We will also have a SymbolOccurence structure alongside with Symbol (but it is not  in this patch). The "Location" will be a part of SymbolOccurrence.

================
Comment at: clangd/Symbol.h:26
+  // source file.
+  unsigned StartOffset;
+  // The offset to the last character of the symbol from the beginning of the
----------------
ioeric wrote:
> 0-based or 1-based?
The offset is equivalent to FileOffset in `SourceLocation`. I can't find any document about the FileOffset in LLVM, but it is 0-based.

================
Comment at: clangd/Symbol.h:32
+
+struct CodeCompletionInfo {
+  // FIXME: add fields here.
----------------
sammccall wrote:
> Let's not add this until we know what's in it.
> There's gong to be an overlap between information needed for CC and other use cases, so this structure might not help the user navigate.
Removed it.

================
Comment at: clangd/Symbol.h:37
+// The class presents a C++ symbol, e.g. class, function.
+struct Symbol {
+  // The symbol identifier, using USR.
----------------
malaperle wrote:
> sammccall wrote:
> > hokein wrote:
> > > malaperle wrote:
> > > > I think it would be nice to have methods as an interface to get this data instead of storing them directly. So that an index-on-disk could go fetch the data. Especially the occurrences which can take a lot of memory (I'm working on a branch that does that). But perhaps defining that interface is not within the scope of this patch and could be better discussed in D40548 ?
> > > I agree. We can't load all the symbol occurrences into the memory since they are too large. We need to design interface for the symbol occurrences. 
> > > 
> > > We could discuss the interface here, but CodeCompletion is the main thing which this patch focuses on. 
> > > We can't load all the symbol occurrences into the memory since they are too large
> > 
> > I've heard this often, but never backed up by data :-)
> > 
> > Naively an array of references for a symbol could be doc ID + offset + length, let's say 16 bytes.
> > 
> > If a source file consisted entirely of references to 1-character symbols separated by punctuation (1 reference per 2 bytes) then the total size of these references would be 8x the size of the source file - in practice much less.

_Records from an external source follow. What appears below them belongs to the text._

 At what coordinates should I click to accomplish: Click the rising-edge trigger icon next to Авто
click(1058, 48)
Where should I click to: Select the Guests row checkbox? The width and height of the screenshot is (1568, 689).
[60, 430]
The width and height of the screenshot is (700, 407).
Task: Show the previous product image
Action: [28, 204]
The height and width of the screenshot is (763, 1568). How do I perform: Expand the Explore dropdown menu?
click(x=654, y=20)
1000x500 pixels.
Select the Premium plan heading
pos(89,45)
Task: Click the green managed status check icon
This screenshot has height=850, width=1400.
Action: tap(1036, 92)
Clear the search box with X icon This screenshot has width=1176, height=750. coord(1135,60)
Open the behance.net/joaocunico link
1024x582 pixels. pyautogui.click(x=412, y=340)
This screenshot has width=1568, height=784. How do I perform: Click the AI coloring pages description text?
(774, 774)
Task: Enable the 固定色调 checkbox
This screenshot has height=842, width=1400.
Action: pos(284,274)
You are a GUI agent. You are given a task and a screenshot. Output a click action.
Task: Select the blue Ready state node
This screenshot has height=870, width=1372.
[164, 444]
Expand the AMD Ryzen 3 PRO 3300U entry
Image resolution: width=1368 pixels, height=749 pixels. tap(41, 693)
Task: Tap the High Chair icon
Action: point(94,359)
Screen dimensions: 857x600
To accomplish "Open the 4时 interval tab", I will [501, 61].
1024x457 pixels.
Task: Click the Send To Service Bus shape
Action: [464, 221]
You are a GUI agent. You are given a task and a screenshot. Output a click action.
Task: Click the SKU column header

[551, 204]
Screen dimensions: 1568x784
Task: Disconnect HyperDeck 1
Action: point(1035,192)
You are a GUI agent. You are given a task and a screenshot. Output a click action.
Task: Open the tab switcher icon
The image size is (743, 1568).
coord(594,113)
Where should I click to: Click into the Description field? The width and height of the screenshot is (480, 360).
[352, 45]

That's not very big.
> > 
> > (Maybe there are edge cases with macros/templates, but we can keep them under control)
> I'd have to break down how much memory it used by what, I'll come back to you on that. Indexing llvm with ClangdIndexDataStorage, which is pretty packed is about 200MB. That's already a lot considering we want to index code bases many times bigger. But I'll try to come up with more precise numbers. I'm open to different strategies.
> 
I can see two points here:

1. For all symbol occurrences of a TU, it is not quite large, and we can keep them in memory.
2. For all symbol occurrences of a whole project, it's not a good idea to load all of them into memory (For LLVM project, the size of YAML dataset is ~1.2G).  

================
Comment at: clangd/Symbol.h:39
+  // The symbol identifier, using USR.
+  std::string Identifier;
+  // The qualified name of the symbol, e.g. Foo::bar.
----------------
sammccall wrote:
> ioeric wrote:
> > It might make sense to just call this `USR` to be more explicit.
> USRs are large. Can we use a fixed-size hash?
USR is one of the implementations of the Identifier, I would keep the name here -- we might change the implementation (like hash(USR)) afterwards.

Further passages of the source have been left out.